This howto demonstrates how to convert an OpenSSL key to a public/private OpenSSH key-pair.

The motivation for converting this is simple — dual use. That is to say, any user or application that has been issued a certificate can now use their SSL-based credentials for both SSL- and SSH-based authentication.

Requirements
You’ll need a valid certificate and private key — actually only the key is required. This recipe assumes that your certificate and key will have the names user-crt.pem and user-key.pem, respectively. If your key is encrypted (which it should be), you’ll also need to have it’s passphrase handy.

You’ll need a shell account on a system that supports OpenSSH logins using public/private key authentication.

Solution
The solution is to extract the public key from the private key using ssh-keygen, copy the new key-pair into place, and test them out.

1. Copy the private SSL key to ~/.ssh/id_ssl.

Provided data:
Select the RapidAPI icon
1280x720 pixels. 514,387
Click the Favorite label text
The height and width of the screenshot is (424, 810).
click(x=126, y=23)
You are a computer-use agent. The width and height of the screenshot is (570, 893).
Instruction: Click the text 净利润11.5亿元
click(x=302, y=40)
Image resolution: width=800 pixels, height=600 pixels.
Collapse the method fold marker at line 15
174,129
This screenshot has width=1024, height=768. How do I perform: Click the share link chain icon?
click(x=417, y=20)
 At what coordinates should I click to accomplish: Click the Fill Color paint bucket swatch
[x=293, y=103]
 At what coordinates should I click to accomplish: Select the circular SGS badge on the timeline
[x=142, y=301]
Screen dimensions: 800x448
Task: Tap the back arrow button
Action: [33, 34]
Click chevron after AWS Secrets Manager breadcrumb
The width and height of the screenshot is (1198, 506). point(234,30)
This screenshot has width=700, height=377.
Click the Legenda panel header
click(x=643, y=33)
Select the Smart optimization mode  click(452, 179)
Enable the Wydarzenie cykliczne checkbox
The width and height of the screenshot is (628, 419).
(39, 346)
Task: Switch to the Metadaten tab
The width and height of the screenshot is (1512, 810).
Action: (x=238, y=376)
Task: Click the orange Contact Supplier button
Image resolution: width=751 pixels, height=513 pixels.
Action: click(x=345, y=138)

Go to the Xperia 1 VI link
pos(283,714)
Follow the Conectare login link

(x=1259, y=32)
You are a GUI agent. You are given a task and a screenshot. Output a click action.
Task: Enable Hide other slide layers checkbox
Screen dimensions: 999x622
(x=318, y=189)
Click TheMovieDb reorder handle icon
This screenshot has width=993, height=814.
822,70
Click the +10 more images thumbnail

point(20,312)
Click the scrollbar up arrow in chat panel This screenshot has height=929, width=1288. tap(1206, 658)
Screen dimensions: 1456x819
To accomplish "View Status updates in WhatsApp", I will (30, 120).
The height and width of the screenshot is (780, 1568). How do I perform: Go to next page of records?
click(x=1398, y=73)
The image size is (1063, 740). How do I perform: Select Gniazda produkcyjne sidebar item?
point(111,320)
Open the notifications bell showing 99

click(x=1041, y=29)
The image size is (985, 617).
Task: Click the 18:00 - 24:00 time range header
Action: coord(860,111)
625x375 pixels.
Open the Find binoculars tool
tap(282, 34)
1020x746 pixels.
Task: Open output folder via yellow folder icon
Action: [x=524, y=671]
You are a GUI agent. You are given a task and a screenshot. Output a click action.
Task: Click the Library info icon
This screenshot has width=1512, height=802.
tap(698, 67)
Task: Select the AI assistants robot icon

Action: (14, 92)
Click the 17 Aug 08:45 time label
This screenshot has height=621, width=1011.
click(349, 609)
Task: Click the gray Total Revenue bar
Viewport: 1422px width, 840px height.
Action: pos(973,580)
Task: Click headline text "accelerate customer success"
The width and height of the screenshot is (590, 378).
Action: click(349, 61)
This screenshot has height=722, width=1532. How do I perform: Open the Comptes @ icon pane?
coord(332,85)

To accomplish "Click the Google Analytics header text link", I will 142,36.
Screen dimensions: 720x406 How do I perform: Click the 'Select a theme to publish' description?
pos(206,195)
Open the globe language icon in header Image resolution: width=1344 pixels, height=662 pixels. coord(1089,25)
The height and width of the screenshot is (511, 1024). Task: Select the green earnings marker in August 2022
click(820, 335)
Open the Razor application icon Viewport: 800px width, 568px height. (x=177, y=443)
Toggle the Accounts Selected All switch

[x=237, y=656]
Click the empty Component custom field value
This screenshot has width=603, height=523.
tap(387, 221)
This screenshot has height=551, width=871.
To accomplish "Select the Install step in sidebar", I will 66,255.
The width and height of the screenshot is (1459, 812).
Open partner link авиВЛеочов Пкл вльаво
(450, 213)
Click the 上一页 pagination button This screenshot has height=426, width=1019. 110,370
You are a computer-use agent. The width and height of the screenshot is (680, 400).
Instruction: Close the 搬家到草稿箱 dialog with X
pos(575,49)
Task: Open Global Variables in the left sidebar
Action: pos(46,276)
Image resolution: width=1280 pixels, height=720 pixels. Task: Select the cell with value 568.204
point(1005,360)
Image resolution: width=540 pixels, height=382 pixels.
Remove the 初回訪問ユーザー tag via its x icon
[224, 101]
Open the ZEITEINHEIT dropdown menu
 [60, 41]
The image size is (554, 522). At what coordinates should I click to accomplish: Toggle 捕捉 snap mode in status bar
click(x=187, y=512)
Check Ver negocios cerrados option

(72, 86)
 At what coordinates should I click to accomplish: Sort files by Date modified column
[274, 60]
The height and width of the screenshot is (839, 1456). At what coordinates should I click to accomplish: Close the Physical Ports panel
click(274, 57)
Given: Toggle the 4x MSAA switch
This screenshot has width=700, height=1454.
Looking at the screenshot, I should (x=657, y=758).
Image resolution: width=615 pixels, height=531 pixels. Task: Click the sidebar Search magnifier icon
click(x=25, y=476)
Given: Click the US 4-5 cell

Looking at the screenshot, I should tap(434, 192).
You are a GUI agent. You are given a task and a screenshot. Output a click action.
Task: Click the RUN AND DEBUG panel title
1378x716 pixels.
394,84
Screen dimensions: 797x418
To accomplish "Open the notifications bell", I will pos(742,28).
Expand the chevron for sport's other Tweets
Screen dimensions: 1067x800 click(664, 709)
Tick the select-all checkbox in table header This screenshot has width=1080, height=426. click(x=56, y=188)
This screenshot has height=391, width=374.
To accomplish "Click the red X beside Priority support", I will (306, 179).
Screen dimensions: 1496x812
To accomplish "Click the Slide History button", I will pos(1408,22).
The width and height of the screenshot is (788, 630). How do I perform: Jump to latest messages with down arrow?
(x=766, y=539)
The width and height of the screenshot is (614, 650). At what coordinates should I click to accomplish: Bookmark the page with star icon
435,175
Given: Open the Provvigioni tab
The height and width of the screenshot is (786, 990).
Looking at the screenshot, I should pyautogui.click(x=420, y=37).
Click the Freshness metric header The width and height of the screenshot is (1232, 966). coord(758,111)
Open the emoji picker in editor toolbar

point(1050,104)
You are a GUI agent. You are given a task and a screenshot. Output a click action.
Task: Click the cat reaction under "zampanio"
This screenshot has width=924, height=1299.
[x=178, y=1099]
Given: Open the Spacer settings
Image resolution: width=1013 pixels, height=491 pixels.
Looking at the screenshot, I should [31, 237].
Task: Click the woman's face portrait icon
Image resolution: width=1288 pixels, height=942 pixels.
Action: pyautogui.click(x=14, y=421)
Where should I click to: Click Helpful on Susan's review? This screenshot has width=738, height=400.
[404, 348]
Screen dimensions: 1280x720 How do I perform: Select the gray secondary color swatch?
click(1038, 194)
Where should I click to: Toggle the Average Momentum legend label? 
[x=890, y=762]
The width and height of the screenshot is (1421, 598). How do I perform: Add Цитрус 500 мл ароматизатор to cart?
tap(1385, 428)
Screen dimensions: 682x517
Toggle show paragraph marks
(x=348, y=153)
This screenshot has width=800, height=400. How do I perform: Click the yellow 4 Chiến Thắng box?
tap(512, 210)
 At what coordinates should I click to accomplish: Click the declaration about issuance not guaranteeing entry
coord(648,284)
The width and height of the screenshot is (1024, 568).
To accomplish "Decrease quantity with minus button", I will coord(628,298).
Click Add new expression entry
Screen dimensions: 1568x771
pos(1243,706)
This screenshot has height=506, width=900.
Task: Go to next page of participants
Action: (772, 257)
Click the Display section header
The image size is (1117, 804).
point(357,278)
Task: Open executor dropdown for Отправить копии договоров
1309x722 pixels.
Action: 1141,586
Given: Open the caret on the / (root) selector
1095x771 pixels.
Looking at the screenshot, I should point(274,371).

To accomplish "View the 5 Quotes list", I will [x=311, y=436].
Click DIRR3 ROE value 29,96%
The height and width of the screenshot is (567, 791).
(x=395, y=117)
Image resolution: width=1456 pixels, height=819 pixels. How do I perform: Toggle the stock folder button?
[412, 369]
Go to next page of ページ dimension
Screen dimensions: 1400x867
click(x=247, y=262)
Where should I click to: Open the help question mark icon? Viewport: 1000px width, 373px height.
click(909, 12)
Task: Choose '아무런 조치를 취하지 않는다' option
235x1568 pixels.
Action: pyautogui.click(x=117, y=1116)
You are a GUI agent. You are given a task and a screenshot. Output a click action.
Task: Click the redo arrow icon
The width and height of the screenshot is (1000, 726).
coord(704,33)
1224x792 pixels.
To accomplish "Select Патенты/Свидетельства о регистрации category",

List of tasks:
A – From the OpenSSH key howto, reproduce word for word the passage that begins at the words "The motivation for" and stops after "public/private key authentication.".
B – Write the next part of the OpenSSH key howto, picking up after its final step.

Results for the exercise:
A –
The motivation for converting this is simple — dual use. That is to say, any user or application that has been issued a certificate can now use their SSL-based credentials for both SSL- and SSH-based authentication.

Requirements
You’ll need a valid certificate and private key — actually only the key is required. This recipe assumes that your certificate and key will have the names user-crt.pem and user-key.pem, respectively. If your key is encrypted (which it should be), you’ll also need to have it’s passphrase handy.

You’ll need a shell account on a system that supports OpenSSH logins using public/private key authentication.

B –
$ cp user-key.pem ~/.ssh/id_ssl
$ chmod 600 ~/.ssh/id_ssl

2. Extract the public SSH key using ssh-keygen.
$ ssh-keygen -y -f ~/.ssh/id_ssl > ~/.ssh/id_ssl.pub
$ chmod 600 ~/.ssh/id_ssl.pub

3. Add the public key to your authorized_keys
$ cat ~/.ssh/id_ssl.pub >> ~/.ssh/authorized_keys

4. Test the new key by attempting to SSH to localhost.
$ ssh -i ~/.ssh/id_ssl localhost

At this point, you’ll need to enter your passphrase (assuming you had one), and if all goes well, you’ll be sitting at a new shell prompt.

5. Remove the test key from your authorized_keys file.

In theory, a single certificate and key issued to an employee would be sufficient to access all participating SSL- and SSH-based resources in a given environment (or perhaps the entire company).

This post is based on an original recipe by Klayton Monroe.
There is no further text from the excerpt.